Un homme de 29 ans du Queensland a vu le tableau de bord de son trading crypto s’envoler avec de faux bénéfices en quelques jours après avoir cliqué sur une publicité en ligne. Puis les virements non autorisés ont commencé, et il a perdu plus de 166 000 $ avant de se rendre compte que la ligne d’assistance client à laquelle il envoyait des messages n’était qu’un chatbot. Son expérience, rapportée par The Guardian, offre un petit aperçu d’un problème bien plus vaste : les arnaques aux cryptomonnaies en Australie ont explosé en termes d’ampleur et de sophistication, obligeant le régulateur des marchés financiers du pays à intensifier de manière spectaculaire ses opérations de démantèlement.
Summary
Points clés à retenir
- La Australian Securities and Investments Commission (ASIC) a supprimé 3 106 arnaques d’investissement en cryptomonnaies au cours de l’exercice 2026, soit une hausse de près de 30 % par rapport à l’année précédente.
- Le nombre total de démantèlements d’arnaques en ligne par l’ASIC a bondi de 182 % pour dépasser 19 400 en FY26, incluant 7 051 fausses plateformes d’investissement (en hausse de 151 %) et 5 476 liens de phishing (en hausse de 279 %).
- Selon l’ASIC, les escrocs utilisent l’IA générative, des vidéos deepfake et de fausses recommandations de célébrités pour faire paraître les plateformes frauduleuses légitimes.
- La police fédérale a enregistré 382 millions A$ de pertes liées aux arnaques d’investissement en FY24, les cryptomonnaies représentant près de la moitié de ce total.
- Les données de Scamwatch montrent que les Australiens ont déjà perdu plus de 45 millions de dollars à cause de fraudes d’investissement en 2026, après plus de 160 millions de dollars de pertes déclarées en 2025.

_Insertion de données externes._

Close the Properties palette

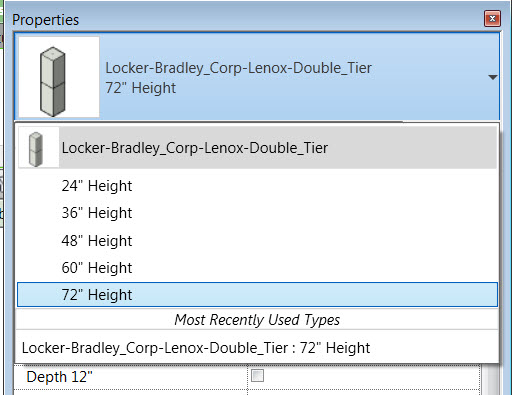point(492,19)
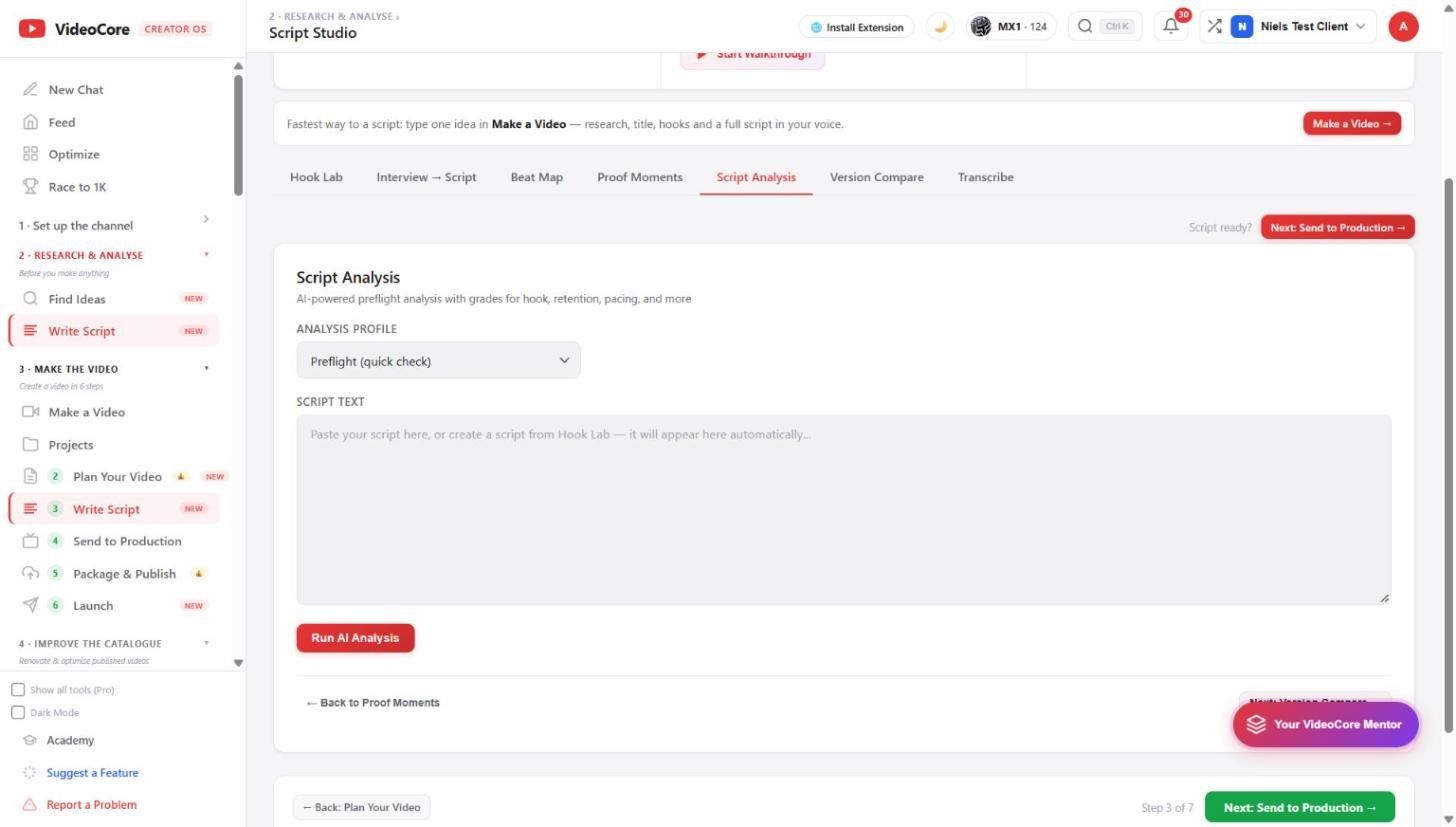Switch to the Hook Lab tab

[316, 177]
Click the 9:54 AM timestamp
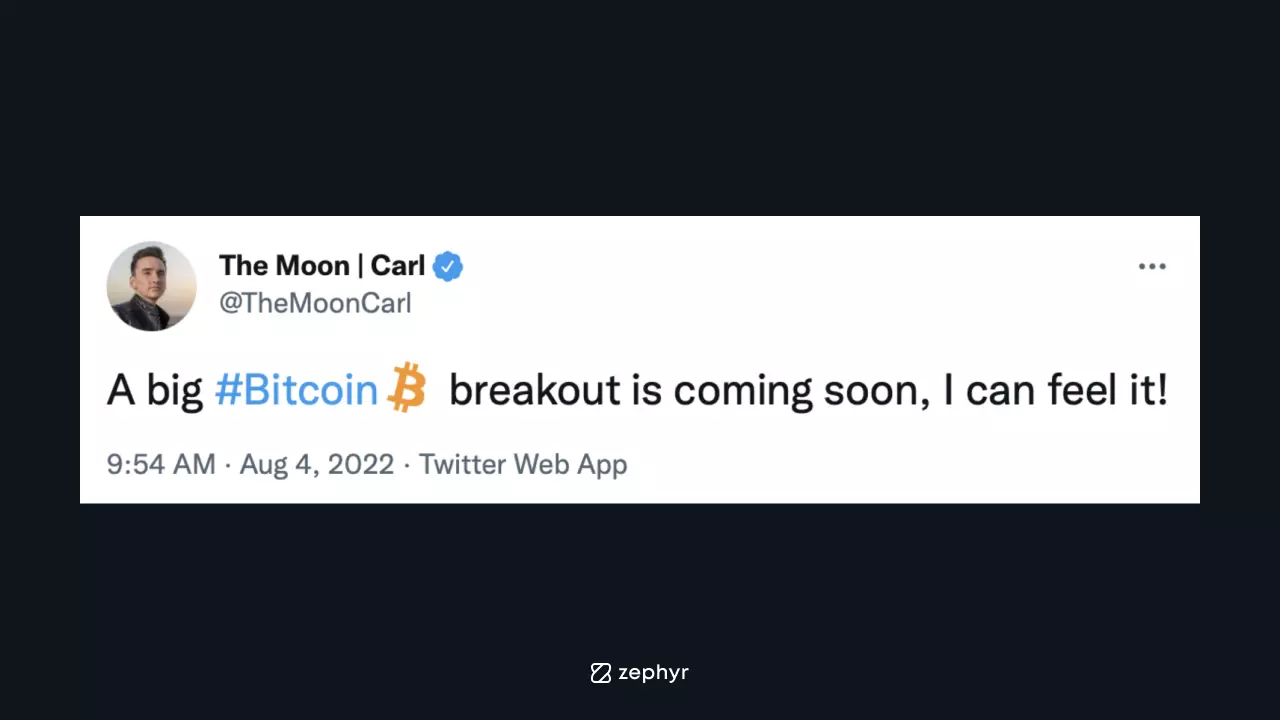Viewport: 1280px width, 720px height. (161, 465)
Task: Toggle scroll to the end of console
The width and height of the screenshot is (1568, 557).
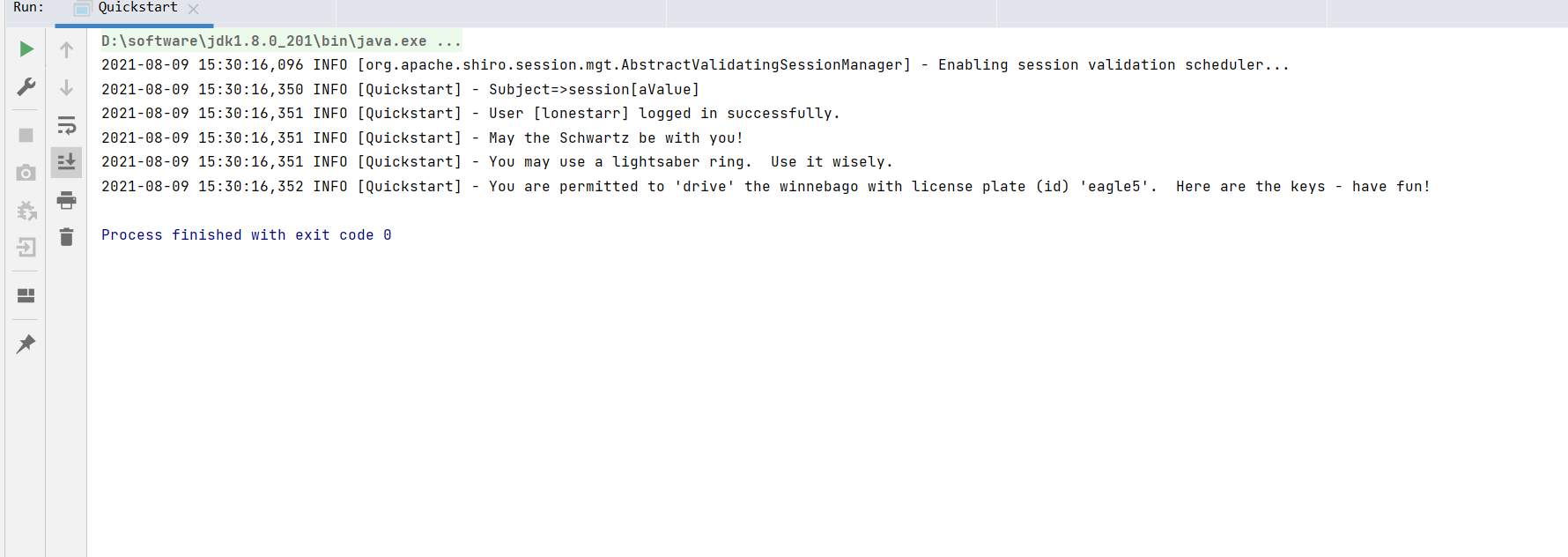Action: click(x=66, y=162)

Une année record de démantèlements alors que les arnaques crypto se multiplient
Les chiffres de perturbation de l’ASIC pour l’exercice 2026 marquent la plus forte hausse de l’activité de répression depuis que le régulateur a lancé son service de démantèlement des arnaques. Dans un communiqué du 17 août, l’ASIC a indiqué avoir supprimé 3 106 plateformes frauduleuses d’investissement en cryptomonnaies au cours de l’exercice, soit une augmentation de près de 30 % par rapport à FY25. Ce chiffre s’inscrit dans un total bien plus large : les démantèlements d’arnaques en ligne de l’ASIC ont grimpé de 182 % pour dépasser 19 400 sur l’année.
Deux catégories se distinguent. Les suppressions de fausses plateformes d’investissement ont augmenté de 151 % par rapport à FY25 pour atteindre 7 051, tandis que les démantèlements de liens de phishing ont bondi de 279 % pour atteindre 5 476. À comparer avec la première année de fonctionnement de l’opération de perturbation, lorsque l’ASIC n’avait supprimé que 7 300 sites de phishing et d’arnaques d’investissement entre juillet 2023 et juillet 2024 — dont seulement 615 arnaques d’investissement en cryptomonnaies. Trois ans après le lancement du programme, l’ASIC a désormais retiré plus de 33 400 liens malveillants, fausses plateformes et publicités en ligne au total.
Comment l’IA générative alimente les fausses plateformes d’investissement
Derrière ces chiffres se cache une évolution de la manière dont les opérations d’arnaque fonctionnent réellement. L’ASIC a indiqué que les criminels s’appuient de plus en plus sur l’IA générative, de fausses recommandations de célébrités et des réseaux de faux sites web pour convaincre les victimes que les plateformes frauduleuses sont légitimes. Une seule opération d’arnaque peut désormais être soutenue par des vidéos deepfake, de fausses couvertures médiatiques, des avis fabriqués et des commentaires sur les réseaux sociaux générés par IA — le tout conçu pour donner l’impression que l’entreprise est authentique dès que quelqu’un la recherche en ligne.
La mécanique est cohérente d’un cas à l’autre. Les victimes cliquent sur une publicité sur les réseaux sociaux, arrivent sur de faux reportages et des avis fabriqués, puis sont contactées directement par des escrocs qui les guident dans la création d’un compte. L’ASIC a noté que certaines victimes voient de petits rendements ou des bénéfices apparents au début pour instaurer la confiance, avant d’être encouragées à transférer des sommes plus importantes. De faux tableaux de bord peuvent continuer à afficher des soldes et des transactions en hausse alors qu’aucune activité d’investissement réelle n’a lieu — l’argent étant en réalité acheminé vers des groupes criminels opérant à l’étranger.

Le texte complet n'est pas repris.